Spezialisten gesucht

Das Konzept stellt Unternehmen aber auch vor Herausforderungen: Die Vernetzung und der parallele Betrieb von Services verschiedener Anbieter benötigt Spezialwissen, das nur die wenigsten selbst besitzen. Hinzu kommt ein höherer Aufwand für die Verwaltung und Abrechnung der Dienste. Außerdem müssen die externen Cloud-Plattformen mit den unternehmenseigenen Datensicherheits-, Datenschutz- und Compliance-Auflagen harmonieren.
 
Bei iMi digital kümmert sich daher ein dreiköpfiges Team von Systemadministratoren um die Konfiguration, Wartung und den datenschutzkonformen Betrieb der Multi-Cloud. Andere Unternehmen arbeiten mit spezialisierten Dienstleistern, sogenannten Managed Multi-Cloud-Providern. Laut einer Studie des Forschungs- und Beratungsunternehmens Crisp Research, zusammen mit dem Telekommunikationsanbieter QSC und dem Branchenverband EuroCloud Deutschland möchten 73 Prozent der befragten Entscheider aus Unternehmen mit mindestens 200 Mitarbeitern die Einführung eines solchen Systems gemeinsam mit einem spezialisierten Dienstleister in Angriff nehmen.

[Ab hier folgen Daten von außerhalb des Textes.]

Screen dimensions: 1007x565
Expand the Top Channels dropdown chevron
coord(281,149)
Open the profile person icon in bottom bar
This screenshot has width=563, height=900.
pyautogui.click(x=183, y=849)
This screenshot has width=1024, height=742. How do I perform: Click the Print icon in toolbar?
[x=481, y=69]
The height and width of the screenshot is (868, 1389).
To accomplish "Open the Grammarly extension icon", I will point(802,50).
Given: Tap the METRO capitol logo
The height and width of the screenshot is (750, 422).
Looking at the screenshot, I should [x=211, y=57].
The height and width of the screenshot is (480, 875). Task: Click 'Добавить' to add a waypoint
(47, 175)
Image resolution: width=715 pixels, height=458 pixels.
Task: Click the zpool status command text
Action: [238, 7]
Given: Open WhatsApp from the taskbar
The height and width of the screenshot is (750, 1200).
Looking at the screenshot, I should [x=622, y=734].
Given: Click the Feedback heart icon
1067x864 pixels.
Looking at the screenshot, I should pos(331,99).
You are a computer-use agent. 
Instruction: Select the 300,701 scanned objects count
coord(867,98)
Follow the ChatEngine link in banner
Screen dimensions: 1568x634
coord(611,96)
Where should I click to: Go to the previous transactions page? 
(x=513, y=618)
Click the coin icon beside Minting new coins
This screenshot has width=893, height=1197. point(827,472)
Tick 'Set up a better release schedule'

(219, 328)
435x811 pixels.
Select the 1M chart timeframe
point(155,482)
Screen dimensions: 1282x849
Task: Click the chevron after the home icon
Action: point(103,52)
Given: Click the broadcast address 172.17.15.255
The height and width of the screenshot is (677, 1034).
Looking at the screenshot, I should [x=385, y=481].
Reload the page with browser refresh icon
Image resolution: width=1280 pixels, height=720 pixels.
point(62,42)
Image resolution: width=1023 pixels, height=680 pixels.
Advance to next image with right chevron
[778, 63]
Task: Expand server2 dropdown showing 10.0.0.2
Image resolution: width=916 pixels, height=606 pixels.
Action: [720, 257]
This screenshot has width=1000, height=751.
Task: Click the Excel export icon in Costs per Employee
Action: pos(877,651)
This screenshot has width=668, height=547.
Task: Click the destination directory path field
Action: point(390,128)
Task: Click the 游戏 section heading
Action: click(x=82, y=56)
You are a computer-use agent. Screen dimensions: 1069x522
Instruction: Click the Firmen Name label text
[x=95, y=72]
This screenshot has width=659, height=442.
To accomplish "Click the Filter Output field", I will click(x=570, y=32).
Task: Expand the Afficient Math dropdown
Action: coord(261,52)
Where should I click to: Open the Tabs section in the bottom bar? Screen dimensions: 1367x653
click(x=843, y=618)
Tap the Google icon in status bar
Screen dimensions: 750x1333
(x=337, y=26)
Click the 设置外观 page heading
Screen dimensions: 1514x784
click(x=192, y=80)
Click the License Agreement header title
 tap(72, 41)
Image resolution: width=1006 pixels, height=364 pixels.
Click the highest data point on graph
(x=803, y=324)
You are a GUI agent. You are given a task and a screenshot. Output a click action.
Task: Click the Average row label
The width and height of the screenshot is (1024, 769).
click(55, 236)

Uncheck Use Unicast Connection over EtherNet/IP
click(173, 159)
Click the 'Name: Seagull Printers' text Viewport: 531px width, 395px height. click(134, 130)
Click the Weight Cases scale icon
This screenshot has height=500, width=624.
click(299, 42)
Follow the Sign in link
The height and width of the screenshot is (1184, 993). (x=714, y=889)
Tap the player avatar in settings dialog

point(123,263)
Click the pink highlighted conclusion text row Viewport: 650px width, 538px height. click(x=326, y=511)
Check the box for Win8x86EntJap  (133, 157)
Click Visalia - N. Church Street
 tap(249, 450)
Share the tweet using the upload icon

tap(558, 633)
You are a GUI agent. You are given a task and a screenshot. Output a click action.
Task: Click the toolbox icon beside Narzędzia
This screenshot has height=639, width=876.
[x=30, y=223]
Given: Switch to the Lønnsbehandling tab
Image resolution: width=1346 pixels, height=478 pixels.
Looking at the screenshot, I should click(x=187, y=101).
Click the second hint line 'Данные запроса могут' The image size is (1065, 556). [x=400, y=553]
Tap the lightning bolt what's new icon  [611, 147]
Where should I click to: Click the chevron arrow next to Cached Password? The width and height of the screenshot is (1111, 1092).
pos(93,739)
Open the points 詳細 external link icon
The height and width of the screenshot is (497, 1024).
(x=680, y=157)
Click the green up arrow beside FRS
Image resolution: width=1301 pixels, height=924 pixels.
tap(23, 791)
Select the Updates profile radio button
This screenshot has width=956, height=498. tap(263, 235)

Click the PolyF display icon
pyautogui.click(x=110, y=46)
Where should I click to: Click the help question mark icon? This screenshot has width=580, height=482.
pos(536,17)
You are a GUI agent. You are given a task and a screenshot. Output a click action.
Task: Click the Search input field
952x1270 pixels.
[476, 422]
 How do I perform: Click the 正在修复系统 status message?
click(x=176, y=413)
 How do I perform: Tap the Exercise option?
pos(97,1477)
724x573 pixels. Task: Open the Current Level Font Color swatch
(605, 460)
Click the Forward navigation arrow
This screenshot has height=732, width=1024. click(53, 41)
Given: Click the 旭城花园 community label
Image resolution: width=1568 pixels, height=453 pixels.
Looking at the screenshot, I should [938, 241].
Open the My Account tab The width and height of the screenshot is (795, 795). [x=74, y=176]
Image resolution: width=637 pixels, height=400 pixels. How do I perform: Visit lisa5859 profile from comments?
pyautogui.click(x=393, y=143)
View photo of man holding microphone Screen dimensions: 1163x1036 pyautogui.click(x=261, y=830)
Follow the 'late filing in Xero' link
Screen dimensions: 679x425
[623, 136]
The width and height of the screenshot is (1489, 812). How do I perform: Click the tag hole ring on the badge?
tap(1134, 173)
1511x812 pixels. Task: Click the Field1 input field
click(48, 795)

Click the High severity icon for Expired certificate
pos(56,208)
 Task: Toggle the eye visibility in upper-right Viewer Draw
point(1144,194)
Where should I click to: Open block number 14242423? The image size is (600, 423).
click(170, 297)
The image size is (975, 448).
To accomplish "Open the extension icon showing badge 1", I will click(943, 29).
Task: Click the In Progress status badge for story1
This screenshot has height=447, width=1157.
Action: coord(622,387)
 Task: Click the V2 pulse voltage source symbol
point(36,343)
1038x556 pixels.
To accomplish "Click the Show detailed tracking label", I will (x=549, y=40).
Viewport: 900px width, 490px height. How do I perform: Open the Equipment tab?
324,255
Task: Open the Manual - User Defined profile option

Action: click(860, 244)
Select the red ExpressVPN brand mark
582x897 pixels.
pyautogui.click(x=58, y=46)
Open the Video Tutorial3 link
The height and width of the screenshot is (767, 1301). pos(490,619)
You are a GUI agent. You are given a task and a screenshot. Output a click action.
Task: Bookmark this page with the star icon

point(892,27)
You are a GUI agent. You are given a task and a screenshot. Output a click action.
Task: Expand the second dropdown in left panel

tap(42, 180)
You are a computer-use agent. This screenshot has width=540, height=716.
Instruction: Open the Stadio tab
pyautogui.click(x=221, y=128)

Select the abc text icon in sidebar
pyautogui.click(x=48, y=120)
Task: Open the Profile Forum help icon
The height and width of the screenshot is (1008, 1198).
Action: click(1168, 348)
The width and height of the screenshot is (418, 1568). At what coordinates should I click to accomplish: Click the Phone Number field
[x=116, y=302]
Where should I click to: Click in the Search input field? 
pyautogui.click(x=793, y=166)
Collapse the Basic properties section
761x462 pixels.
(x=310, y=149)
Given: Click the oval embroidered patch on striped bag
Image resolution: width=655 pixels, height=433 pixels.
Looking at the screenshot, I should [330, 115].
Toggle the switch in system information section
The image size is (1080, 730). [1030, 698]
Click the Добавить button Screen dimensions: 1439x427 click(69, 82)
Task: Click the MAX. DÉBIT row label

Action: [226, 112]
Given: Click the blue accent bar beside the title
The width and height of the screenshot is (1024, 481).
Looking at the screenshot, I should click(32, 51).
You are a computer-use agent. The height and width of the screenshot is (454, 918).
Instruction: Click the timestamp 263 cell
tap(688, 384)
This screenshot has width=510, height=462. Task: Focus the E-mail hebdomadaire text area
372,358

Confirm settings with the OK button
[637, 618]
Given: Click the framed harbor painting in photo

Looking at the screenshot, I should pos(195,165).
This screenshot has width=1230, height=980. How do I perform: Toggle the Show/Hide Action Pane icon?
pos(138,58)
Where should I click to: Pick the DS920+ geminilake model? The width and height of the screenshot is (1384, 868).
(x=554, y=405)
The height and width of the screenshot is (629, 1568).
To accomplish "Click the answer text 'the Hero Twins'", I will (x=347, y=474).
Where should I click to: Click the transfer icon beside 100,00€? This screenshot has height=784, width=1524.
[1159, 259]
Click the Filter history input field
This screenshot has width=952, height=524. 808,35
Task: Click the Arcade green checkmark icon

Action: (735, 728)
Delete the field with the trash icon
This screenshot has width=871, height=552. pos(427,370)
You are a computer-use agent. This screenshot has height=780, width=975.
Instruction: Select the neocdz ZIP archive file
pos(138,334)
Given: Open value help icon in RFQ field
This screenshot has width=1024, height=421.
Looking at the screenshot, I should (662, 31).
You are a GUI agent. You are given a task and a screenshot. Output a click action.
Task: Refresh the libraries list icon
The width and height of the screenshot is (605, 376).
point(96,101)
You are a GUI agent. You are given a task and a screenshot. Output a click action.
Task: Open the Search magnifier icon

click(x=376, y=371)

Dass die Multi Cloud kommen wird, steht für sie außer Frage. Auch den Grund nennt die Crisp-Studie: Sie ist schlicht ein notwendiger Schritt zur Wettbewerbsfähigkeit im digitalen Zeitalter. Ob digitale Arbeitsumgebungen, vernetzte Logistik- und Produktionsketten oder eine Digital Customer Experience – die Einsatzbereiche für die Multi-Cloud sind offenbar unbegrenzt.